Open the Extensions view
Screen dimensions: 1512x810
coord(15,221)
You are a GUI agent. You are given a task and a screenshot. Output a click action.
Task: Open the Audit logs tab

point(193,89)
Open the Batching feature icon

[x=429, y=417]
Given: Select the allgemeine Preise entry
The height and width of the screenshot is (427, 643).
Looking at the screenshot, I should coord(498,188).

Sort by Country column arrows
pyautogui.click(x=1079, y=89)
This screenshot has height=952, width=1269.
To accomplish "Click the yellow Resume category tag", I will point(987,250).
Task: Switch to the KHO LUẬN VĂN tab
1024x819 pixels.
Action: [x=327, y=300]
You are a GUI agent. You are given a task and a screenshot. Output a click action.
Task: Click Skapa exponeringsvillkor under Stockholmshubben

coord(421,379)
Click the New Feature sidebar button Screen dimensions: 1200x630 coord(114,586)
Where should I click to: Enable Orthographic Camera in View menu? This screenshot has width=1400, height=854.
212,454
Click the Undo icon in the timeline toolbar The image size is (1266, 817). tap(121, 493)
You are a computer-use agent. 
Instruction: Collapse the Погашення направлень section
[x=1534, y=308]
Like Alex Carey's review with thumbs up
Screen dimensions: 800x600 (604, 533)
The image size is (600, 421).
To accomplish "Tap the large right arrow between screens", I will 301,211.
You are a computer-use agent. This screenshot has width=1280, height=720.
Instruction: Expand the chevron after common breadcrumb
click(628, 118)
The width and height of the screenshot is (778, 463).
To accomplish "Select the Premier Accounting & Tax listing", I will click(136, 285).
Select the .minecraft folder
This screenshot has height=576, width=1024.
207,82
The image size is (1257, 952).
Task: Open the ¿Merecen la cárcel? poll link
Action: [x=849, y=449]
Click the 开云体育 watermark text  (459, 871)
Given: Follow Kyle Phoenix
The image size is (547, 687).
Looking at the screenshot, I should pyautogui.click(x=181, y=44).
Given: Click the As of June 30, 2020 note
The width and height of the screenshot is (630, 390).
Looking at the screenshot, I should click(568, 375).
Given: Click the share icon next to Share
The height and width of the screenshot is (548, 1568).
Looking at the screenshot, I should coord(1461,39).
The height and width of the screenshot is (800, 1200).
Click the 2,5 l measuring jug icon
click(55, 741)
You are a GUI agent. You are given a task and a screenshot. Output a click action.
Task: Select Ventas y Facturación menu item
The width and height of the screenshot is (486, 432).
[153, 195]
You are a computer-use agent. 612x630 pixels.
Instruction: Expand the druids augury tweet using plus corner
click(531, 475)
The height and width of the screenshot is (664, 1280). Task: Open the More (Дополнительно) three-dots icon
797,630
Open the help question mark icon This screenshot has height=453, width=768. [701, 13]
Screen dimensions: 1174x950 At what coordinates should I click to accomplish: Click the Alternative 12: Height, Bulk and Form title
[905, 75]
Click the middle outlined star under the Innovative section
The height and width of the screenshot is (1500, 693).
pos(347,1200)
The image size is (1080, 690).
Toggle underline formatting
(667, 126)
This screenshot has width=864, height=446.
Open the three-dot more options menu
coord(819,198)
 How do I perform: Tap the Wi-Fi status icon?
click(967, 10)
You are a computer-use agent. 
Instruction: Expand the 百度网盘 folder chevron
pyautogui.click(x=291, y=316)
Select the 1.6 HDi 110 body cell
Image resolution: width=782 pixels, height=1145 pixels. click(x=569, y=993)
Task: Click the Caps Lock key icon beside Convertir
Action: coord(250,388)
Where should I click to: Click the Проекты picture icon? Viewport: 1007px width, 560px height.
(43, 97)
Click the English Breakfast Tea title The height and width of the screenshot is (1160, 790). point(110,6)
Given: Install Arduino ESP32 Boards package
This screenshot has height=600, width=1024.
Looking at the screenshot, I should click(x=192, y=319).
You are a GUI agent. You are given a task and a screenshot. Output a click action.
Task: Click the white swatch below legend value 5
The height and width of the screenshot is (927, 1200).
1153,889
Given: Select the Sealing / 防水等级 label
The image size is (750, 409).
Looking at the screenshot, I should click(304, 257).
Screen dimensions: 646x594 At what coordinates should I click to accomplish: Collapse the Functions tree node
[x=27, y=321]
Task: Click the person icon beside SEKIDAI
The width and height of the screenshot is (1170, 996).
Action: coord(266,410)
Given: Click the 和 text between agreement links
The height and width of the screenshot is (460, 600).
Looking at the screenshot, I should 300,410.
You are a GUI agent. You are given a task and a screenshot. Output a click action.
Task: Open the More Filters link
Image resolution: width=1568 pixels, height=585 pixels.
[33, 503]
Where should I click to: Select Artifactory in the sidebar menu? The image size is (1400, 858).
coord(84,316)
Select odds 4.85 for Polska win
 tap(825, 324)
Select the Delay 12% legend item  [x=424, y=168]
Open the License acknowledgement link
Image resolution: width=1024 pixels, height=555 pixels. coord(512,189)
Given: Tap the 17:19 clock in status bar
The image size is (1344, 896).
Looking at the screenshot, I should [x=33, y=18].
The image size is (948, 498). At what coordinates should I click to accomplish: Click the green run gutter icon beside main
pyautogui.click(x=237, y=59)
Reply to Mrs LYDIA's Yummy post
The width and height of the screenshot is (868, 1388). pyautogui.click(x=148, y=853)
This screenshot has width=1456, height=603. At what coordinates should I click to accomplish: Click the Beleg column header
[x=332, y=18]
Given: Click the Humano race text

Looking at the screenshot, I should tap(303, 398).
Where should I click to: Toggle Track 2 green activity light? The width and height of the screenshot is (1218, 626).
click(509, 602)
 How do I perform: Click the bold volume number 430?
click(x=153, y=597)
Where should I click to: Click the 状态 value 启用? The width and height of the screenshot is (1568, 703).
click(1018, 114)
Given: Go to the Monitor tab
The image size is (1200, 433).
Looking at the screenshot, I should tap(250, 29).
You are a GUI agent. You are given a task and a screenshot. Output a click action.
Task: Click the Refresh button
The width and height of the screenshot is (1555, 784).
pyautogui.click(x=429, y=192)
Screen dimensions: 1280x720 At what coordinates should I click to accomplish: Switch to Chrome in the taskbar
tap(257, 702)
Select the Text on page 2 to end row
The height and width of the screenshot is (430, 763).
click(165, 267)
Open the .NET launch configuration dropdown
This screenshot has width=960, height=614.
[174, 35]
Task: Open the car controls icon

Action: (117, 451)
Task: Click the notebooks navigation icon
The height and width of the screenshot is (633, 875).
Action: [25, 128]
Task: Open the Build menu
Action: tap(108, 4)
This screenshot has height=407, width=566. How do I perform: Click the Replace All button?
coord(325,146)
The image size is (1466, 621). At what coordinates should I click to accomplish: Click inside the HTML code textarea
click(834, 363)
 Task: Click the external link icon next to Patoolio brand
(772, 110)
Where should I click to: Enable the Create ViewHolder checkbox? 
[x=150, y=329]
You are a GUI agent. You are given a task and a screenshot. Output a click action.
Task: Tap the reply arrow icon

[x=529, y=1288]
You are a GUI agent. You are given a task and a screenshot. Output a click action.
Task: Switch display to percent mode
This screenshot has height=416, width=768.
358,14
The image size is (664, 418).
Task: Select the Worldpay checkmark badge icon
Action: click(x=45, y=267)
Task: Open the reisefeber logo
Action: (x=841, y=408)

⁂

• _What is being asked_
Each record needs to be duplicated exactly as given.

• _Response area_
Open the Extensions view
Screen dimensions: 1512x810
coord(15,221)
You are a GUI agent. You are given a task and a screenshot. Output a click action.
Task: Open the Audit logs tab

point(193,89)
Open the Batching feature icon

[x=429, y=417]
Given: Select the allgemeine Preise entry
The height and width of the screenshot is (427, 643).
Looking at the screenshot, I should coord(498,188).

Sort by Country column arrows
pyautogui.click(x=1079, y=89)
This screenshot has height=952, width=1269.
To accomplish "Click the yellow Resume category tag", I will point(987,250).
Task: Switch to the KHO LUẬN VĂN tab
1024x819 pixels.
Action: [x=327, y=300]
You are a GUI agent. You are given a task and a screenshot. Output a click action.
Task: Click Skapa exponeringsvillkor under Stockholmshubben

coord(421,379)
Click the New Feature sidebar button Screen dimensions: 1200x630 coord(114,586)
Where should I click to: Enable Orthographic Camera in View menu? This screenshot has width=1400, height=854.
212,454
Click the Undo icon in the timeline toolbar The image size is (1266, 817). tap(121, 493)
You are a computer-use agent. 
Instruction: Collapse the Погашення направлень section
[x=1534, y=308]
Like Alex Carey's review with thumbs up
Screen dimensions: 800x600 (604, 533)
The image size is (600, 421).
To accomplish "Tap the large right arrow between screens", I will 301,211.
You are a computer-use agent. This screenshot has width=1280, height=720.
Instruction: Expand the chevron after common breadcrumb
click(628, 118)
The width and height of the screenshot is (778, 463).
To accomplish "Select the Premier Accounting & Tax listing", I will click(136, 285).
Select the .minecraft folder
This screenshot has height=576, width=1024.
207,82
The image size is (1257, 952).
Task: Open the ¿Merecen la cárcel? poll link
Action: [x=849, y=449]
Click the 开云体育 watermark text  (459, 871)
Given: Follow Kyle Phoenix
The image size is (547, 687).
Looking at the screenshot, I should pyautogui.click(x=181, y=44).
Given: Click the As of June 30, 2020 note
The width and height of the screenshot is (630, 390).
Looking at the screenshot, I should click(568, 375).
Given: Click the share icon next to Share
The height and width of the screenshot is (548, 1568).
Looking at the screenshot, I should coord(1461,39).
The height and width of the screenshot is (800, 1200).
Click the 2,5 l measuring jug icon
click(55, 741)
You are a GUI agent. You are given a task and a screenshot. Output a click action.
Task: Select Ventas y Facturación menu item
The width and height of the screenshot is (486, 432).
[153, 195]
You are a computer-use agent. 612x630 pixels.
Instruction: Expand the druids augury tweet using plus corner
click(531, 475)
The height and width of the screenshot is (664, 1280). Task: Open the More (Дополнительно) three-dots icon
797,630
Open the help question mark icon This screenshot has height=453, width=768. [701, 13]
Screen dimensions: 1174x950 At what coordinates should I click to accomplish: Click the Alternative 12: Height, Bulk and Form title
[905, 75]
Click the middle outlined star under the Innovative section
The height and width of the screenshot is (1500, 693).
pos(347,1200)
The image size is (1080, 690).
Toggle underline formatting
(667, 126)
This screenshot has width=864, height=446.
Open the three-dot more options menu
coord(819,198)
 How do I perform: Tap the Wi-Fi status icon?
click(967, 10)
You are a computer-use agent. 
Instruction: Expand the 百度网盘 folder chevron
pyautogui.click(x=291, y=316)
Select the 1.6 HDi 110 body cell
Image resolution: width=782 pixels, height=1145 pixels. click(x=569, y=993)
Task: Click the Caps Lock key icon beside Convertir
Action: coord(250,388)
Where should I click to: Click the Проекты picture icon? Viewport: 1007px width, 560px height.
(43, 97)
Click the English Breakfast Tea title The height and width of the screenshot is (1160, 790). point(110,6)
Given: Install Arduino ESP32 Boards package
This screenshot has height=600, width=1024.
Looking at the screenshot, I should click(x=192, y=319).
You are a GUI agent. You are given a task and a screenshot. Output a click action.
Task: Click the white swatch below legend value 5
The height and width of the screenshot is (927, 1200).
1153,889
Given: Select the Sealing / 防水等级 label
The image size is (750, 409).
Looking at the screenshot, I should click(304, 257).
Screen dimensions: 646x594 At what coordinates should I click to accomplish: Collapse the Functions tree node
[x=27, y=321]
Task: Click the person icon beside SEKIDAI
The width and height of the screenshot is (1170, 996).
Action: coord(266,410)
Given: Click the 和 text between agreement links
The height and width of the screenshot is (460, 600).
Looking at the screenshot, I should 300,410.
You are a GUI agent. You are given a task and a screenshot. Output a click action.
Task: Open the More Filters link
Image resolution: width=1568 pixels, height=585 pixels.
[33, 503]
Where should I click to: Select Artifactory in the sidebar menu? The image size is (1400, 858).
coord(84,316)
Select odds 4.85 for Polska win
 tap(825, 324)
Select the Delay 12% legend item  [x=424, y=168]
Open the License acknowledgement link
Image resolution: width=1024 pixels, height=555 pixels. coord(512,189)
Given: Tap the 17:19 clock in status bar
The image size is (1344, 896).
Looking at the screenshot, I should [x=33, y=18].
The image size is (948, 498). At what coordinates should I click to accomplish: Click the green run gutter icon beside main
pyautogui.click(x=237, y=59)
Reply to Mrs LYDIA's Yummy post
The width and height of the screenshot is (868, 1388). pyautogui.click(x=148, y=853)
This screenshot has width=1456, height=603. At what coordinates should I click to accomplish: Click the Beleg column header
[x=332, y=18]
Given: Click the Humano race text

Looking at the screenshot, I should tap(303, 398).
Where should I click to: Toggle Track 2 green activity light? The width and height of the screenshot is (1218, 626).
click(509, 602)
 How do I perform: Click the bold volume number 430?
click(x=153, y=597)
Where should I click to: Click the 状态 value 启用? The width and height of the screenshot is (1568, 703).
click(1018, 114)
Given: Go to the Monitor tab
The image size is (1200, 433).
Looking at the screenshot, I should tap(250, 29).
You are a GUI agent. You are given a task and a screenshot. Output a click action.
Task: Click the Refresh button
The width and height of the screenshot is (1555, 784).
pyautogui.click(x=429, y=192)
Screen dimensions: 1280x720 At what coordinates should I click to accomplish: Switch to Chrome in the taskbar
tap(257, 702)
Select the Text on page 2 to end row
The height and width of the screenshot is (430, 763).
click(165, 267)
Open the .NET launch configuration dropdown
This screenshot has width=960, height=614.
[174, 35]
Task: Open the car controls icon

Action: (117, 451)
Task: Click the notebooks navigation icon
The height and width of the screenshot is (633, 875).
Action: [25, 128]
Task: Open the Build menu
Action: tap(108, 4)
This screenshot has height=407, width=566. How do I perform: Click the Replace All button?
coord(325,146)
The image size is (1466, 621). At what coordinates should I click to accomplish: Click inside the HTML code textarea
click(834, 363)
 Task: Click the external link icon next to Patoolio brand
(772, 110)
Where should I click to: Enable the Create ViewHolder checkbox? 
[x=150, y=329]
You are a GUI agent. You are given a task and a screenshot. Output a click action.
Task: Tap the reply arrow icon

[x=529, y=1288]
You are a GUI agent. You are given a task and a screenshot. Output a click action.
Task: Switch display to percent mode
This screenshot has height=416, width=768.
358,14
The image size is (664, 418).
Task: Select the Worldpay checkmark badge icon
Action: click(x=45, y=267)
Task: Open the reisefeber logo
Action: (x=841, y=408)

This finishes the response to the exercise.